PUBLIC SQUARE AND GARAGE COURTHOUSE ST.PÖLTEN
Competition 1st Prize, general planning commission
Location: St.Pölten, Austria
Program: Public space, Garage
Status: Completion 2010
Size: 1.729 m2 garage + square
Budget: 8 M € (including building)
Client: BIG Bundesimmobiliengesellschaft m.b.H., Bundesministerium für Justiz
Architecture: Christian Kronaus, Erhard An-He Kinzelbach
Team: Sigrid Müller-Welt, Lukas Staudinger, Manuela Wind, Jakub Smagacz
General planner: ARGE Vasko+Partner Engineers and Kronaus Kinzelbach Architects
Consultants: Virtual DynamiX/ Michael Lisner (Visualisation), Ing. Purker (Fire code consultant), Prof. Würger (Soil consultant)
The courthouse St. Pölten (Lower-Austria) asked for a building extension to house the higher regional court, district court and the state proscecutor’s office. In addition, it required a redesign of the representative public square in front of the historic courthouse building with a new parking garage underneath.
The historic courthouse is a landmarked building with three floors. A key challenge in the design of the extension was to find a solution that would respect the historical context and coherently connect old and new while, at the same time, treating the new building as a structure in its own right, rather than as a mere annex. The mediation between old and new was expected to function not only in formal terms but also on a spatial and organizational level. In particular, it was necessary to develop a system that would efficiently connect the three storeys in the courthouse building with the five storeys in the new building while, at the same time, mediating between the different ceiling heights.

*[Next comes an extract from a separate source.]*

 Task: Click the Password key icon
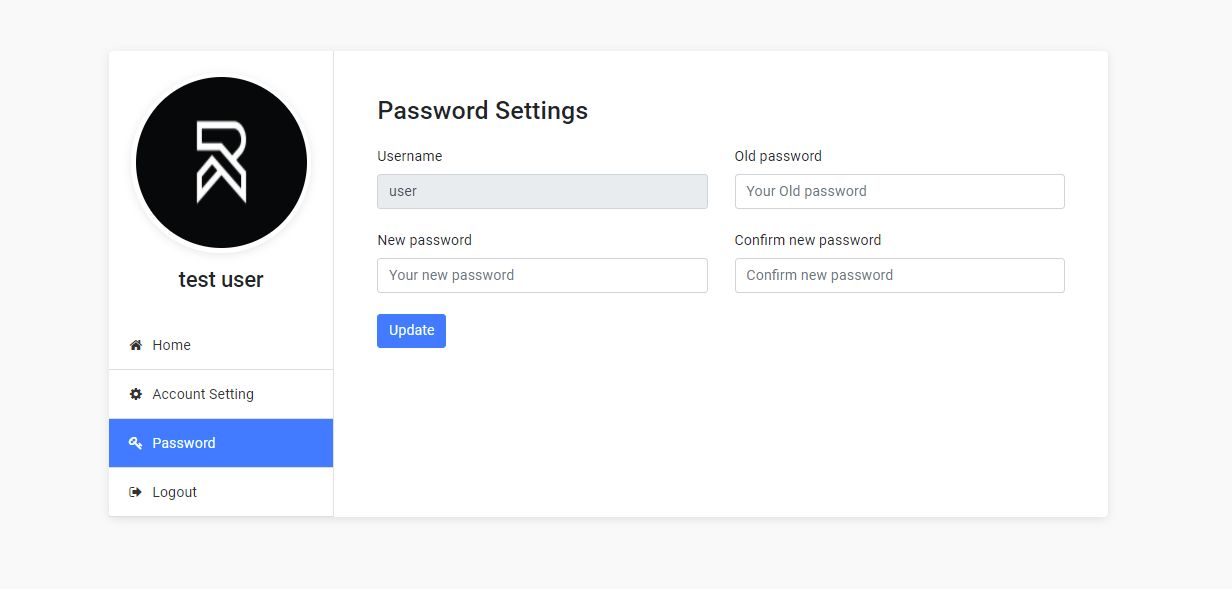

The new design of the square in front of the historic building was meant to replace a previously hardly used forecourt, offering the city a new, attractive and programmed public space of urban quality and intensity.
PERFORMATIVE URBAN FIELD:
The square in front of the historic courthouse doubles as the roof of the parking garage underneath and can thus be interpreted as the fifth facade. The zoning of this fifth facade is based on a projection of the historic facade, and materializes on the square through a grid of urban furniture. The pieces are of various heights according to their differing uses as benches, planters, and ventilation elements. The formerly determined forecourt with parking spaces transforms into a less determined and open field of urban furnitures that cater to more different uses and modes of appropriation. This renders the space as a lively, activated and differentiated urban public space as a place to stay, while it does not compromise on the given requirements for circulation and accessibilty.